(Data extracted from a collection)

○ ○ ○

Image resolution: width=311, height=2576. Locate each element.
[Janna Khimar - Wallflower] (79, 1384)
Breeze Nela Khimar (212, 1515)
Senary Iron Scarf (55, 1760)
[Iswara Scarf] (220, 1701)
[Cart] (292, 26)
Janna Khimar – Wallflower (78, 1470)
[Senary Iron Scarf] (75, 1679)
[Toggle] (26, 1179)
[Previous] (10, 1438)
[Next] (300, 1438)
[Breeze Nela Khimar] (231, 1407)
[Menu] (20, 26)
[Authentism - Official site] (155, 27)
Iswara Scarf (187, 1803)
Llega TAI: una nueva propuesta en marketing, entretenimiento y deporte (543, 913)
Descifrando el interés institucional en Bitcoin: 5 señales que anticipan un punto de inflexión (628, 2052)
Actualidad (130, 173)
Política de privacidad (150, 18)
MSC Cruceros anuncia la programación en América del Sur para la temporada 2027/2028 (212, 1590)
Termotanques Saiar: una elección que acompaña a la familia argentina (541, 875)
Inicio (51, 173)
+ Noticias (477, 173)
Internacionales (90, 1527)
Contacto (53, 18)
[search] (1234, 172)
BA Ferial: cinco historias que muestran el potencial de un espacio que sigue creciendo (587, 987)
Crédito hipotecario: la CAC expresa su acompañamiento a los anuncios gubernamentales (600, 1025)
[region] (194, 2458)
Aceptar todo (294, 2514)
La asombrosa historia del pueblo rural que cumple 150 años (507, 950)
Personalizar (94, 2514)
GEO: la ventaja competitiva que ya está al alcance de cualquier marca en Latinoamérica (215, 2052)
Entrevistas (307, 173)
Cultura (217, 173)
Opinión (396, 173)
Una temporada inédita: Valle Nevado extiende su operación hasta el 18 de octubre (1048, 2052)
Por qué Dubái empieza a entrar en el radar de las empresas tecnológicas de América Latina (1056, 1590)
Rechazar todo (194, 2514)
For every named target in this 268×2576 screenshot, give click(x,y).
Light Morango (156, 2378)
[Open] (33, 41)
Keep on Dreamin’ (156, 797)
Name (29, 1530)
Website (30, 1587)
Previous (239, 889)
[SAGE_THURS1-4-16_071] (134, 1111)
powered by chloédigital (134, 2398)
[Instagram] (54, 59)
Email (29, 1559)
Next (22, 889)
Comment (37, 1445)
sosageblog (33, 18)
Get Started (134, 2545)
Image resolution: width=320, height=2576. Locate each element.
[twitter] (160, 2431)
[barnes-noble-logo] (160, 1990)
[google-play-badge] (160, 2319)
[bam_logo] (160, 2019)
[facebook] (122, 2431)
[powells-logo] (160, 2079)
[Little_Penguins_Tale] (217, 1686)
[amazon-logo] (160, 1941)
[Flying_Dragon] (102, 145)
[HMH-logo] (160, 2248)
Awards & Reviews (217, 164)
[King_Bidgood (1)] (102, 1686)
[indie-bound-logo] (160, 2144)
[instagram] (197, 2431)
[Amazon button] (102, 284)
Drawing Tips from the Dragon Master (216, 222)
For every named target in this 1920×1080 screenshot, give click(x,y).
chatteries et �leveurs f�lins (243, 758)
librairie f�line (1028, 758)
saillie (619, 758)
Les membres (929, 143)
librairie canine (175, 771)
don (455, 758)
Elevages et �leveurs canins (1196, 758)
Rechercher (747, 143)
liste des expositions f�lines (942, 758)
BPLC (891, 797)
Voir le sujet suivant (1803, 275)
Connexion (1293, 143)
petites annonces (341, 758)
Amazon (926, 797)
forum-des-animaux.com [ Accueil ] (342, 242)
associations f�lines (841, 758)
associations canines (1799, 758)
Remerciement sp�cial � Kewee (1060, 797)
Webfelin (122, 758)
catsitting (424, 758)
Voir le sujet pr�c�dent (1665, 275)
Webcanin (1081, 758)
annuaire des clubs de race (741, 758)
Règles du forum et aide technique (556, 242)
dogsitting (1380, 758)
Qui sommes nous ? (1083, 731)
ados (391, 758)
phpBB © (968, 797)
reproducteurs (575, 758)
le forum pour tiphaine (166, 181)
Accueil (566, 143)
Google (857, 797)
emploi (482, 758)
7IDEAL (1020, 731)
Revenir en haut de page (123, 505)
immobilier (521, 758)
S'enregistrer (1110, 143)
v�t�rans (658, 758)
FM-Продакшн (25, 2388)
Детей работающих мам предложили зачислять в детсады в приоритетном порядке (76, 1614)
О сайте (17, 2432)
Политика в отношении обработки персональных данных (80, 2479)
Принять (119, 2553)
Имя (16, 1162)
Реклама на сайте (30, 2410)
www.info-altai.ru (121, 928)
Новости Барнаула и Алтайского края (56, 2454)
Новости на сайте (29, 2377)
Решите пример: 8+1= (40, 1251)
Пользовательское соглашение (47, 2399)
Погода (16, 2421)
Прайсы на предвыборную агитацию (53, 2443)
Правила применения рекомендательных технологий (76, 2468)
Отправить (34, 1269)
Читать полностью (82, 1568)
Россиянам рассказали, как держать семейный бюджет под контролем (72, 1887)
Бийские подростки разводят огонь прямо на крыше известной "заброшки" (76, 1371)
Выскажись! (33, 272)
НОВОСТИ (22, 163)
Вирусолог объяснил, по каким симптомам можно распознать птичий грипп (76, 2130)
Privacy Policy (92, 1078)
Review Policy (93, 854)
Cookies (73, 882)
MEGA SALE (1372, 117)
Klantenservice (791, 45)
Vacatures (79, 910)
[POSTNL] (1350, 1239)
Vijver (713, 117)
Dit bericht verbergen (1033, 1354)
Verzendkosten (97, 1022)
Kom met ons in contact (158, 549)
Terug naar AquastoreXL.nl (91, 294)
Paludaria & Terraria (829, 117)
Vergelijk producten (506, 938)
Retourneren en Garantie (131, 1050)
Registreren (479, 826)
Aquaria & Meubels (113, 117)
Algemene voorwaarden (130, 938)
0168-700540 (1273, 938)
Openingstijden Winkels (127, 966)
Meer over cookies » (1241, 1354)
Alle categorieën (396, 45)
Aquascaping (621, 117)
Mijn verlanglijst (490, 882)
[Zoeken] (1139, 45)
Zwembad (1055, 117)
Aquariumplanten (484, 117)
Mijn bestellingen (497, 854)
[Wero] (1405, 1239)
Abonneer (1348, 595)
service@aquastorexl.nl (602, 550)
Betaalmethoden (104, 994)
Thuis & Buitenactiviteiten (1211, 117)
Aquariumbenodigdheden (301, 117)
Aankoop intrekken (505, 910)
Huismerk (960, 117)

○ ○ ○

### Problem statement
The total wanted is the number of lines in the entries above that contain "named". Give it alone.

### Exercise response
2